Stores user information into user table of data/osu.db database. 

In [1]:
from ossapi import Ossapi
from ossapi import Cursor
import sqlite3 
import pandas as pd
import requests
from bs4 import BeautifulSoup as bs
import json
from time import strftime, localtime
from dataclasses import dataclass

import plyvel
import pickle
import ossapi.models
import time
from concurrent.futures import ThreadPoolExecutor
import threading
import asyncio

## Step 1: Scrape user_id only.
Only id is available on leaderboard pages.

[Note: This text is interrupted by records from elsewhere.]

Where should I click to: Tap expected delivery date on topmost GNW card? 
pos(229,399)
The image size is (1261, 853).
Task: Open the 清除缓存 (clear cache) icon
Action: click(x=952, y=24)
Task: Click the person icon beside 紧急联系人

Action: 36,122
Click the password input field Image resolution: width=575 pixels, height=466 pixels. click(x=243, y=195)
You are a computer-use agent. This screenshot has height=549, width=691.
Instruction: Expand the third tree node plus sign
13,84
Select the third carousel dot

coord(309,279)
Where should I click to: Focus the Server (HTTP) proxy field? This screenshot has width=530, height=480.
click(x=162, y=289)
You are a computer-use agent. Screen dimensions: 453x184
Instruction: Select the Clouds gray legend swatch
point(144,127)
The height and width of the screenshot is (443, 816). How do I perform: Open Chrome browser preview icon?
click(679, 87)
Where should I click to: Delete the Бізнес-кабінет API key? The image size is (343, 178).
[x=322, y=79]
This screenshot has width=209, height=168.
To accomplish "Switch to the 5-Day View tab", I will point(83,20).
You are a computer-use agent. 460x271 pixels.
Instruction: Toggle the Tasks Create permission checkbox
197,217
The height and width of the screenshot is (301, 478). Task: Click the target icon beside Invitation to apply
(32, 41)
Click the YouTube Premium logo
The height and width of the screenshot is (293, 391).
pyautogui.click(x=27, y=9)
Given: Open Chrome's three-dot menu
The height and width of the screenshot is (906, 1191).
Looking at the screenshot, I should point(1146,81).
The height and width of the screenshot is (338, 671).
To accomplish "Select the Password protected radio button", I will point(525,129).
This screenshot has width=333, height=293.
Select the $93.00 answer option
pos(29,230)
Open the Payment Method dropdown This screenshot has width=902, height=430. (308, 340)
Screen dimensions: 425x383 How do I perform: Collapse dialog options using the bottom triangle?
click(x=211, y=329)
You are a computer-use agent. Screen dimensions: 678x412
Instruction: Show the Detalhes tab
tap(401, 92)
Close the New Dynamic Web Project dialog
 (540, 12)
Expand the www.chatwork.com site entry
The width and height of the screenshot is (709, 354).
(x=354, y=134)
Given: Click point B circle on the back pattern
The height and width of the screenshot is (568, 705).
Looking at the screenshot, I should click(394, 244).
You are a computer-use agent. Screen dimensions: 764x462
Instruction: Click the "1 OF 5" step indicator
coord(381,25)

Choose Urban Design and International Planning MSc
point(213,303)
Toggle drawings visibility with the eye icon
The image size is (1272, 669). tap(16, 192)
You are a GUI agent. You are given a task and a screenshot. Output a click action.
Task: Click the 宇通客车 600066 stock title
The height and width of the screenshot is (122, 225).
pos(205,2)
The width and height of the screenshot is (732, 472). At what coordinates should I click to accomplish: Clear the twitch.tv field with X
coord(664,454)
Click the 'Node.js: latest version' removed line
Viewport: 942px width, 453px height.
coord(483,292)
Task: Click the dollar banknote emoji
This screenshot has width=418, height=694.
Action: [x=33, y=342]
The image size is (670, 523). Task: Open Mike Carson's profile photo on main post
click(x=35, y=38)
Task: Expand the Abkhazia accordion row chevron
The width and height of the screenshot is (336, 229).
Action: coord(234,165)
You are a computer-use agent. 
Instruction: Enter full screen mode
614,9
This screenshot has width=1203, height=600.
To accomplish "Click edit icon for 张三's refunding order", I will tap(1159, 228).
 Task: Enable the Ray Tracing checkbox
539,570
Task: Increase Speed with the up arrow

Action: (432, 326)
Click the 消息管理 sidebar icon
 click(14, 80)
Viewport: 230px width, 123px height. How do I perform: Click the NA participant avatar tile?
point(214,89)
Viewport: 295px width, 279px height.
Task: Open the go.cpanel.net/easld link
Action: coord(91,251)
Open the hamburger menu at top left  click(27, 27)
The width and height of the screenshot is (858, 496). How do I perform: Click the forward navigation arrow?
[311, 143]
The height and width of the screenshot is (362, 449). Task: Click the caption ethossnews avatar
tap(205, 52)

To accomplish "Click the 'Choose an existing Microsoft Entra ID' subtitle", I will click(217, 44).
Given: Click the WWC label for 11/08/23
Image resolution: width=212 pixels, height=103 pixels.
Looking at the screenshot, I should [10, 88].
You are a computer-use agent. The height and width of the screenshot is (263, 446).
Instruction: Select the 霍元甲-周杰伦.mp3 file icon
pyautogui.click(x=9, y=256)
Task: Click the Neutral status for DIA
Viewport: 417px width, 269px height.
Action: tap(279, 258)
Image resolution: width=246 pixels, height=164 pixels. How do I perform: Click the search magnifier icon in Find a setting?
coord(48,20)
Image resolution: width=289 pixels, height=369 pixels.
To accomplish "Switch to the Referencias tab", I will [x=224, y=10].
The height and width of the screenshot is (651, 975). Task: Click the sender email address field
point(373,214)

Use synchronous variant because it's easier to debug. Shouldn't take too long, couple of hours maybe. 

In [2]:
client_id = "28051"
client_secret = "Ry1MCvj2OHJ1mK19M9x1j1sUNFwLQdeJb8Xpfegs"
api = Ossapi(client_id, client_secret)

In [4]:
def add_user_ids(user_ids):
    """
    Adds user ids to the user table in data/osu_recommender.db
    user_ids: List of user_ids to add to db
    """
    try:
        conn = sqlite3.connect('data/osu_recommender.db')
        cursor = conn.cursor()
        cursor.executemany("INSERT INTO user (user_id) VALUES (?)", user_ids)
        conn.commit()        
        user_ids.clear() 
    except Exception as e:
        print(e)
    finally:
        conn.close()

In [5]:
def get_user_ids_from_lb(country_code):
    """
    Gets user ids from that countries leaderboards
    country_code: alpha_2 ISO3166 code
    """   
    try:
        formatted_time = strftime('%H:%M:%S', localtime(time.time()))
        print(f"Getting user ids from {country_code}. Time: {formatted_time}", end = '')
        ids = []
        lb_cursor = Cursor(page=1) # page cursor for lb. api call returns next page cursor, none if none
        while lb_cursor is not None:
            lb = api.ranking(mode = "osu", type = "performance", cursor = lb_cursor, country = country_code)
            lb_cursor = lb.cursor
            for user_stats in lb.ranking:
                if user_stats.pp < 500: # Stop when we get to users with less than 500pp
                    break
                ids.append(user_stats.user.id)
    except Exception as e:
        print("\nError getting user ids from lb")
        print(e)
    finally:
        formatted_time = strftime('%H:%M:%S', localtime(time.time()))
        print(f"\nDone. Time: {formatted_time}")
        return ids

In [6]:
# Get all country codes from https://osu.ppy.sh/rankings/osu/performance
page_html = requests.get("https://osu.ppy.sh/rankings/osu/performance").text
soup = bs(page_html, 'html.parser')
script = soup.find("script", {"id": "json-country-filter"})
json_text = script.get_text()
data = json.loads(json_text)
country_codes = [country['id'] for country in data['items']]

In [7]:
for country_code in country_codes:
    ids = get_user_ids_from_lb(country_code)
    add_user_ids(ids)

Getting user ids from AD. Time: 16:00:48
Done. Time: 16:00:50
no such table: user
Getting user ids from AE. Time: 16:00:50
Done. Time: 16:00:58
no such table: user
Getting user ids from AF. Time: 16:00:58
Done. Time: 16:00:59
no such table: user
Getting user ids from AG. Time: 16:00:59
Done. Time: 16:00:59
no such table: user
Getting user ids from AI. Time: 16:00:59
Done. Time: 16:01:00
no such table: user
Getting user ids from AL. Time: 16:01:00
Done. Time: 16:01:05
no such table: user
Getting user ids from AM. Time: 16:01:05

## Step 2: Scrape user information from their profile page. 
Scrapes user information from their profile page. 
Refer to https://dbdiagram.io/d/osu-654e8e887d8bbd6465f40357 for stored information


In [10]:
from classes import User, Beatmap, Score, Beatmapset
%load_ext autoreload
%autoreload 2

In [4]:

conn = sqlite3.connect('data/osu_recommender.db')
cursor = conn.cursor()
user_ids = cursor.execute("SELECT user_id FROM leaderboard_players").fetchall()
user_ids = [user_id[0] for user_id in user_ids]
completed_ids = cursor.execute("SELECT id FROM user").fetchall()
completed_ids = [user_id[0] for user_id in completed_ids]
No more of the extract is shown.